» Work request
Only the line containing "The image size is (1434, 617)." and those after it, up to the end of the records below, are to be set down, exactly as written.

» Records to use
──────
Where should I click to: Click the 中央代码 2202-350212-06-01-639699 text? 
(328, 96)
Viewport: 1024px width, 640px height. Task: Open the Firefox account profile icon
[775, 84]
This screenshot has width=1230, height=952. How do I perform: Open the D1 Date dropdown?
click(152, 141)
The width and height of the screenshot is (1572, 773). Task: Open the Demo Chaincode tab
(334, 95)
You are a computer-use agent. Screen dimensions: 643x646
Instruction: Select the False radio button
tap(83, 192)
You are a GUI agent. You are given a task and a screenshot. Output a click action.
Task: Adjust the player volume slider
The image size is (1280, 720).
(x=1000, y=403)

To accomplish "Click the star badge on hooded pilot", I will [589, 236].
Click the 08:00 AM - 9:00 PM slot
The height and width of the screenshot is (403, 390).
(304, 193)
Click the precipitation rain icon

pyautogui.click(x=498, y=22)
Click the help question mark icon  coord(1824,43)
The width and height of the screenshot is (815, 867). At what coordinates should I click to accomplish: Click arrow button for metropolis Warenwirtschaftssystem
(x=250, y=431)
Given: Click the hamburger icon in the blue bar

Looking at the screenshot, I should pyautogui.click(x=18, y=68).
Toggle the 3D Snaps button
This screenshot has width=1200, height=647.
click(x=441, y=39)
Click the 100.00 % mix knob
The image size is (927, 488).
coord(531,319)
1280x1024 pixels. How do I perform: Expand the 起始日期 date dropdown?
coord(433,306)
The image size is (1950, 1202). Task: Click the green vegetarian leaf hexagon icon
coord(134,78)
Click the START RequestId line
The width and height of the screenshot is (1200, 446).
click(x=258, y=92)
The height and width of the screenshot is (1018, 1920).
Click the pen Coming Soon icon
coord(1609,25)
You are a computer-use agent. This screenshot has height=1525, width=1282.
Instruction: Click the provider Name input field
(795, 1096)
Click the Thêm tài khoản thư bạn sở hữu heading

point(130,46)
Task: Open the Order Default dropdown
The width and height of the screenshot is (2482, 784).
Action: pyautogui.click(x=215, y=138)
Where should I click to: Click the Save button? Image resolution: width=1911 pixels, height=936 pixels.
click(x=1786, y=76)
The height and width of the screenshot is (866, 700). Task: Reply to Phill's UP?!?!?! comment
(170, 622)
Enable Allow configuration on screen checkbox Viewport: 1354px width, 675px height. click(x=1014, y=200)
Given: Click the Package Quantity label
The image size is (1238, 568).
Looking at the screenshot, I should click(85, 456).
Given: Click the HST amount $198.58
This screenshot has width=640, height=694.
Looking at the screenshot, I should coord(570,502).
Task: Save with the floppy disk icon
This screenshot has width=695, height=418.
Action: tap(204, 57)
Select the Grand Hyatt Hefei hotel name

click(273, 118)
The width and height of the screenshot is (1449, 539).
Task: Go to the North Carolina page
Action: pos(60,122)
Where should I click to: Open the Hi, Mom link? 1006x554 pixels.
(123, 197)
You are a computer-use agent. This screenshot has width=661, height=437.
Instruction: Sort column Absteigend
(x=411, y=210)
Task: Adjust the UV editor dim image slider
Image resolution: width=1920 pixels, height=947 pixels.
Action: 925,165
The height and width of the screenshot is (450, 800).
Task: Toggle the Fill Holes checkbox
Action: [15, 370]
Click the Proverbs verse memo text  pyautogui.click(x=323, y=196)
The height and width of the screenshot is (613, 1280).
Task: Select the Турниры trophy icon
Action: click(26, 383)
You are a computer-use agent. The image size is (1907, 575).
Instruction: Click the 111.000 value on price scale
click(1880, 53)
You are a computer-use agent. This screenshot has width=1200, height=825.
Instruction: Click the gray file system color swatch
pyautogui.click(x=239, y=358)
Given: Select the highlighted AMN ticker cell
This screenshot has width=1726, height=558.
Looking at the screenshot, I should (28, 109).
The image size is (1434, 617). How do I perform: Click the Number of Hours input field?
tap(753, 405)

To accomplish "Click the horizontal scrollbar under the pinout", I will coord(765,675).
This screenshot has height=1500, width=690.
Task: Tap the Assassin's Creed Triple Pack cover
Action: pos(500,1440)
──────
» Reply to the task
The image size is (1434, 617). How do I perform: Click the Number of Hours input field?
tap(753, 405)

To accomplish "Click the horizontal scrollbar under the pinout", I will coord(765,675).
This screenshot has height=1500, width=690.
Task: Tap the Assassin's Creed Triple Pack cover
Action: pos(500,1440)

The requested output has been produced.